The adjusted R2 attempts to compensate for the overfitting issues associated with the unadjusted R2 by penalising the R2 calculation by the number of parameters of the model. There are several ways of doing this, and the exact method isn’t too important, so the common formula below is shown purely so you can compare the calculation to the regular R2.

\[ \text{adjusted } R^2 = 1 - \frac{\text{Residual sum of squares}/(n-p)}{\text{Total sum of squares}/(n-1)}\] where \(n\) is the number of observations and \(p\) is the number of parameters of the model (equal to the number of regression coefficients). So the adjusted R2 will only increase if the residual error in the more complex model reduces enough to compensate for the penalty of the extra parameter (increasing \(p\)).

AIC

The adjusted R2 is just one of many ways to penalise unnecesary complexity to avoid over fitting. One popular method of adjustment would be the Akaike Information Criterion, commonly known as the AIC. Here, instead of quantifying the model fit through least squares, the maximum likelihood is used to compare models - again with a penalty proportional to the number of paramaters. Using a likelihood based approach has the advantage that it can be applied in models not fit through ordinary least squares (such as logistic regression taught in the second half of this course). AIC is calculated as

\[ \text{AIC} = 2p - 2\log(\mathcal{L}) \]

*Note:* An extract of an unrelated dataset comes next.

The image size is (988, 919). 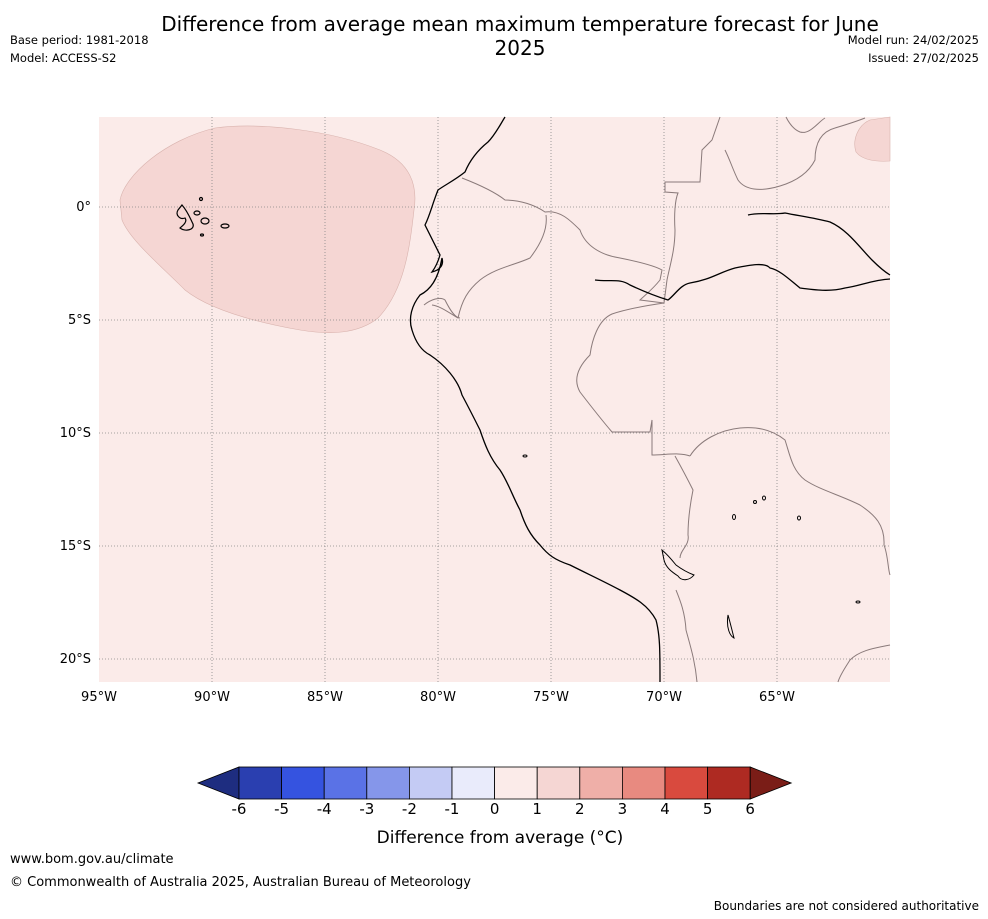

where \(p\) is the number of paramaters and \(\mathcal{L}\) is the maximum likelihood value of the model fit. As we are subtracting the maximum likelihood, lower AIC values indicate better models (i.e. higher likelihoods are better). The AIC can be either negative or positive, and so it is important to remember that a “lower” AIC could mean either a smaller positive AIC value, or a “more negative” negative AIC value.

BIC

The Bayesian Information Criterion (BIC) is very similar to the AIC, however instead of penalising by \(2p\), it penalises by \(2p\log(n)\).

\[ \text{BIC} = 2p\log(n) - 2\log(\mathcal{L})\]

This change in penalty between BIC and AIC is important for two reasons. Firstly, the BIC penalty is a stricter penalty than AIC. Secondly, the BIC penalties become progressively stricter as the sample size increases. Both of these generally lead to BIC favouring more simple models than AIC.

Independent exercise

Use the tools above to investigate the ideal number of knots for the week 7 investigation between HDL and BMI.

Lecture 1 - Prediction (more done in week 10)

In this video, we will look at how the tools above can be used to help build regression models suitable for prediction, where the goal is to minimise the predictive error.

Download video here

Lecture 2 - Isolating the effect of a single predictor

In this video, we will look at how the tools above can be used to help build regression models suitable for measuring the effect of an exposure on an outcome, where the goal is to measure this effect without bias due to confounding.

Download video here

Lecture 3 - Understanding multiple predictors

In this video, we will look at how the tools above can be used in exploratory research, where the goal is to identify which covariates are associated with an outcome. It is common in this type of research for potential confounders or predictors of interest to be less well established.

Download video here

Summary

This weeks key concepts are:

  1. There are several measures available to help statistically compare regression models - including P-values from t-tests and f-tests, R2, adjusted R2, AIC and BIC.

  2. How these tools will be applied will be different depending on the context of your research question

  3. This course focuses on prediction models, models to understand the effect of a single exposure, and understanding multiple predictors

  4. All types of models should also consider contextualised field specific issues and norms.

  5. You should not use automatic covariate selection algorithms for use in this course. Rather build models where you are comfortable justifying the inclusion or exclusion of each covariate.